HF: It's multifaceted because one of the first things I realised about DarkGame is that it's different from what I normally do. I'm going to say my films have more of a journey. You're moving around more, but not in DarkGame, because you've got the presenter of this show, where there are live murders on the internet that the detectives are trying to solve. The characters are not in the same location as each other, and so there's a barrier to the drama between them. There's a lot of looking at screens or reacting to things, or the other characters are playing to the screens. That was one of the things I liked, and while I wouldn't normally do that because it ties me down to doing too much of that stuff, I thought it was a great challenge.
I had to bring out so much more in the eyes of the actors, and I had to work with them more on DarkGame. That sounds weird, but I try to have a hands-off approach, and by trying to take the pressure off, let them do their thing while I create a frame. With DarkGame, they're all brilliant actors, and they didn't need my help, but I found myself having to talk them through things because it was so complex.
When you look at Escape and DarkGame, cinematographically, they're completely different. The DOP on DarkGame has done a fantastic job with very risky lighting. It's dark and noirish, and I tend to light things quite bright in these large-scale environments.

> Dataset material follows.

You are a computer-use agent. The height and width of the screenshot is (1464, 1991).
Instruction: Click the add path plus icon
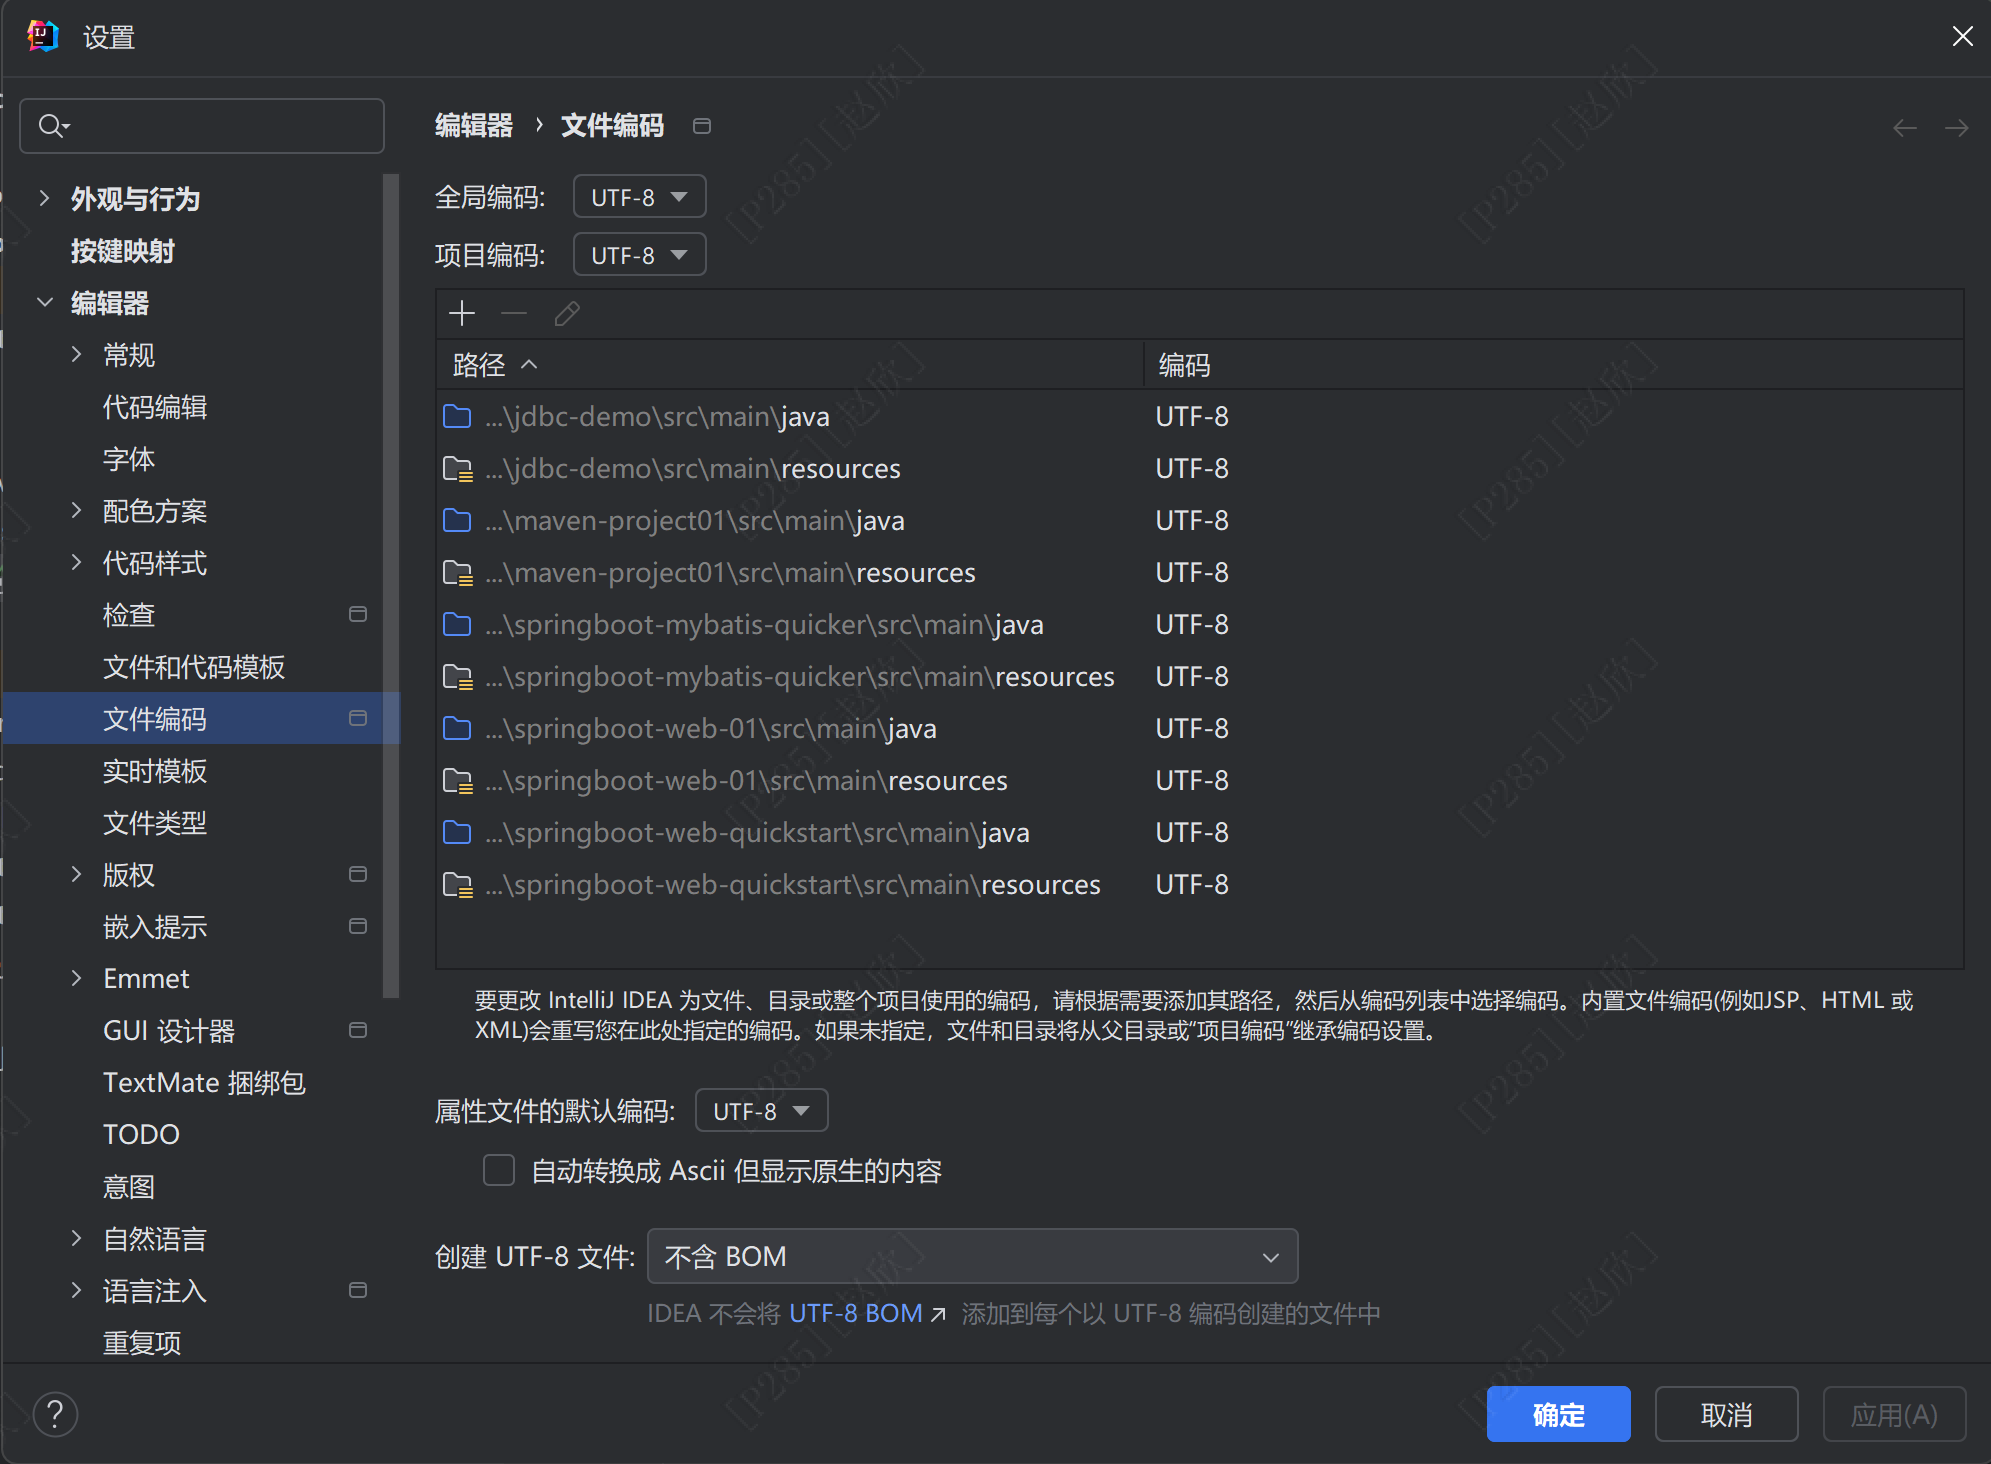point(462,314)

So, I loved the challenge of DarkGame, and I feel you have to. An actor gets pigeonholed, and a director does too. I've done 300 plus TV commercials in addition to the movies. I always see those things as a mini-TV movie; a little opportunity to explore another type of film.
PR: Isabelle Huppert, head juror at the 2024 Venice Film Festival, has expressed concerns about the future of cinema, owing to its current “very weak” condition. In the past year, there have been discussions about how cinema is no longer the dominant art form. As someone that is challenging yourself, do you share Huppert's concerns, and what are your thoughts about the crisis of cinema's diminishing dominance?
HF: I suppose I am worried about cinema, but there are a lot of things to worry about in the world. You can sit and worry about it, or you can carry on. You've got to keep doing what you're here to do.
We've had the need for storytelling for thousands of years, and so, that need for storytelling is not going to go away. We used to be around campfires, and that's why film, as in cinema and being in a dark room, works so well, because it harks back to people sat around the campfire telling a story. Maybe it's a creepy story, or maybe it's atmospheric. Maybe it's a tale to warn you and there are a lot of warnings in Escape for young ladies. If you want to see them, they're in there.
Stories have a multilayered use, and it's about how you tell those stories. People have been worried more in the last year or two because of AI. You can ask AI to write this or paint that or create this effect, and you do get something that comes out the other end. What's worrying is whether the audience are going to be bothered? Are they going to be so saturated with a million things that we can watch for free or look at, and no one needs to draw a picture anymore because a computer is going to do it? I still think it's going to go back the other way, and we're going to start searching for genuine experiences again or pieces of art, or work - like vinyl, is coming back in.
Escape is released via streaming on 30th September, followed by DarkGame on 21st October.